→ **Task objective**
Retype all entries exactly as they stand, excluding pictures.

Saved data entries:
· · · · ·

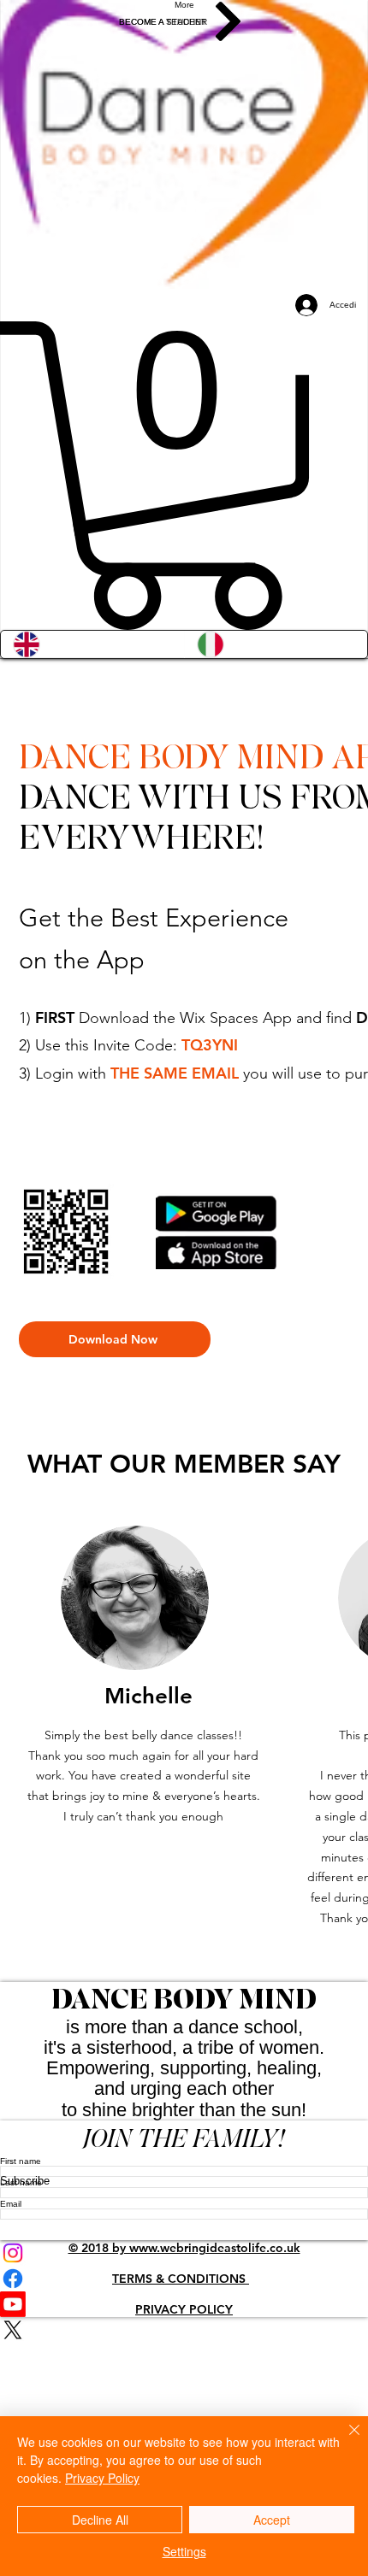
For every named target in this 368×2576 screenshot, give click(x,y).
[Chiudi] (344, 2440)
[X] (184, 2330)
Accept (271, 2519)
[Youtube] (184, 2304)
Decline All (100, 2519)
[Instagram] (184, 2253)
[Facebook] (184, 2278)
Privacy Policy (102, 2477)
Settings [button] (184, 2551)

· · · · ·

→ **Response**
For every named target in this 368×2576 screenshot, give click(x,y).
[Chiudi] (344, 2440)
[X] (184, 2330)
Accept (271, 2519)
[Youtube] (184, 2304)
Decline All (100, 2519)
[Instagram] (184, 2253)
[Facebook] (184, 2278)
Privacy Policy (102, 2477)
Settings [button] (184, 2551)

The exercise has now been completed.